◆ What you have to do
Tally the lines below that hold the string "instagram", and report the tally by itself.

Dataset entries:

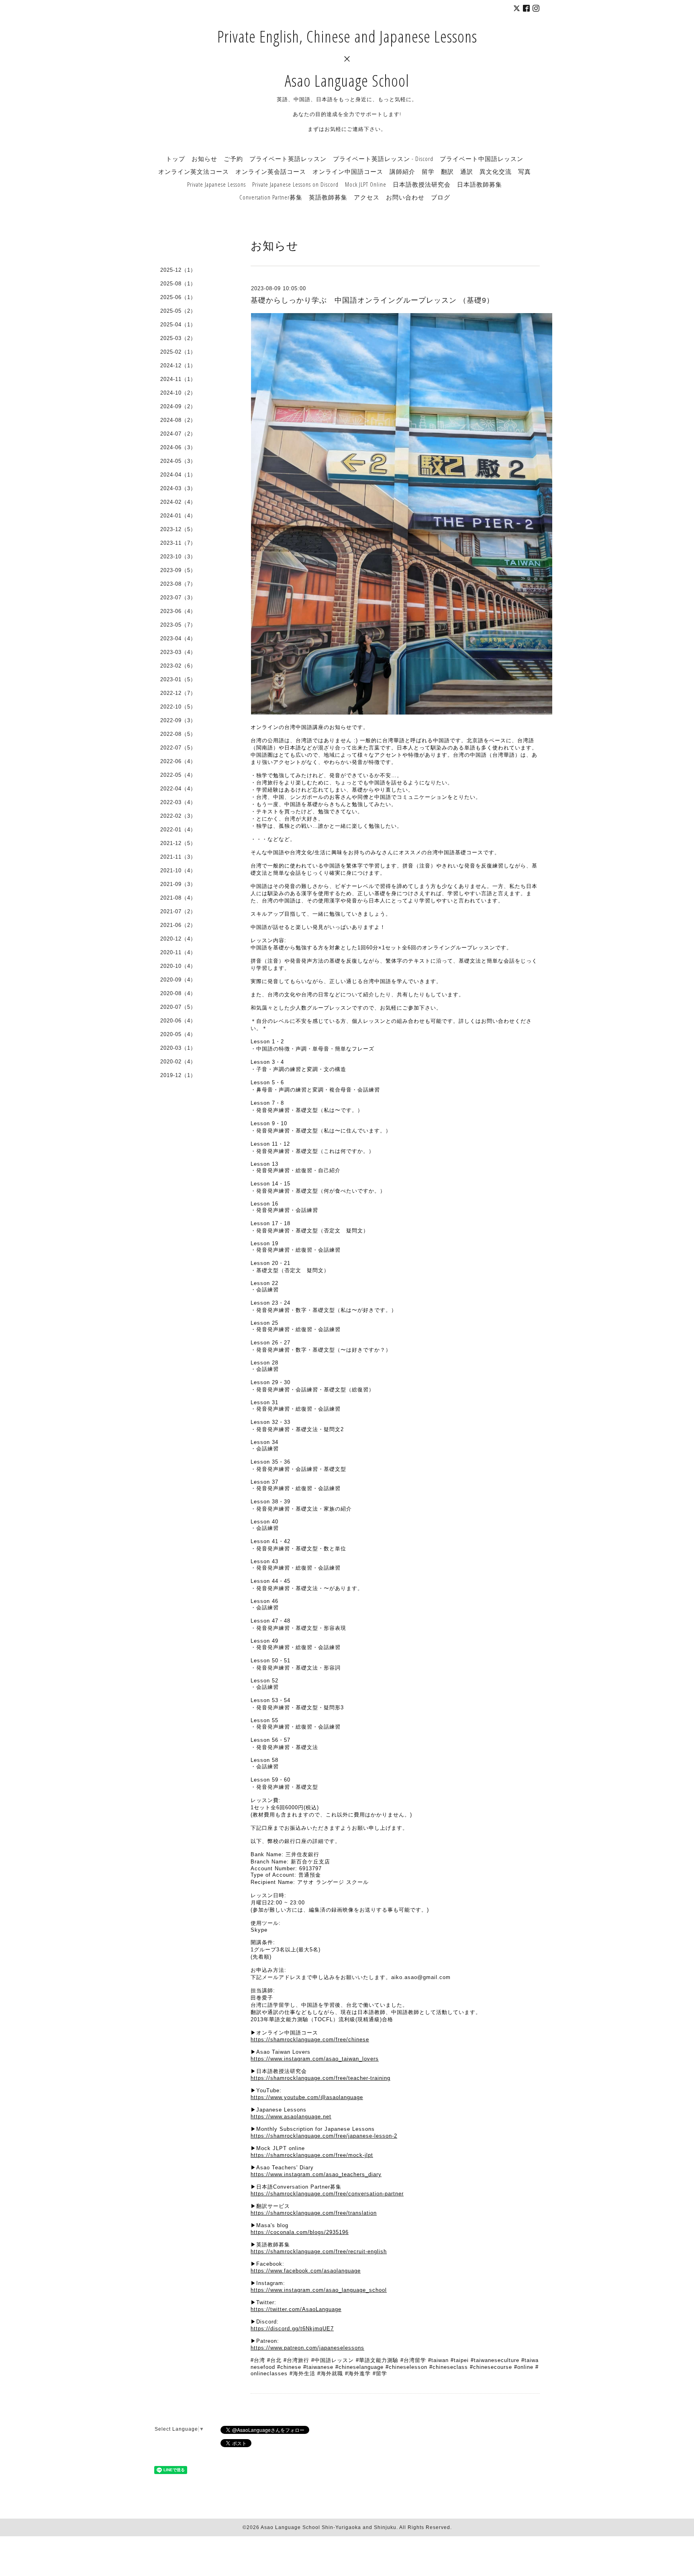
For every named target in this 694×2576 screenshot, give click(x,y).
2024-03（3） (178, 488)
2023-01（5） (178, 679)
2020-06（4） (178, 1021)
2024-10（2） (178, 393)
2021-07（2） (178, 911)
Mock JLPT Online (365, 184)
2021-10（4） (178, 870)
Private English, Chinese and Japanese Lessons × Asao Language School (347, 58)
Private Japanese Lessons (216, 184)
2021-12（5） (178, 843)
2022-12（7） (178, 693)
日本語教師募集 (479, 184)
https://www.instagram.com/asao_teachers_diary (316, 2174)
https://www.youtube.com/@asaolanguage (307, 2097)
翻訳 (447, 171)
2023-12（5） (178, 529)
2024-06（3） (178, 447)
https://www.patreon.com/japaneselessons (307, 2348)
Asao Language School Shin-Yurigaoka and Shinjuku (328, 2527)
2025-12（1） (178, 270)
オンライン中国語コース (347, 171)
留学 (428, 171)
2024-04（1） (178, 475)
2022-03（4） (178, 802)
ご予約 (233, 159)
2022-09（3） (178, 720)
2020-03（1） (178, 1048)
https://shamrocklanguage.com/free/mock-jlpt (312, 2155)
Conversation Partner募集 (270, 197)
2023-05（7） (178, 625)
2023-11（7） (178, 543)
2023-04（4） (178, 638)
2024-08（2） (178, 420)
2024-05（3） (178, 461)
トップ (175, 159)
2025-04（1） (178, 325)
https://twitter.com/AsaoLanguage (296, 2309)
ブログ (440, 197)
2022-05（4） (178, 775)
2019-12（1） (178, 1075)
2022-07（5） (178, 748)
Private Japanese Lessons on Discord (295, 184)
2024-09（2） (178, 406)
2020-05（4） (178, 1034)
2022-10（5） (178, 707)
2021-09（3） (178, 884)
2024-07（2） (178, 434)
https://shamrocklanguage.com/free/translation (314, 2213)
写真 (524, 171)
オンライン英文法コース (193, 171)
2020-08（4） (178, 993)
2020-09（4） (178, 980)
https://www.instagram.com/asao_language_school (319, 2290)
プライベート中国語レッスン (481, 159)
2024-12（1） (178, 365)
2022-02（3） (178, 816)
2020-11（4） (178, 952)
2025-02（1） (178, 352)
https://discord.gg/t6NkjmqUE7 (292, 2329)
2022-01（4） (178, 830)
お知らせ (204, 159)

◆ Finished exercise
2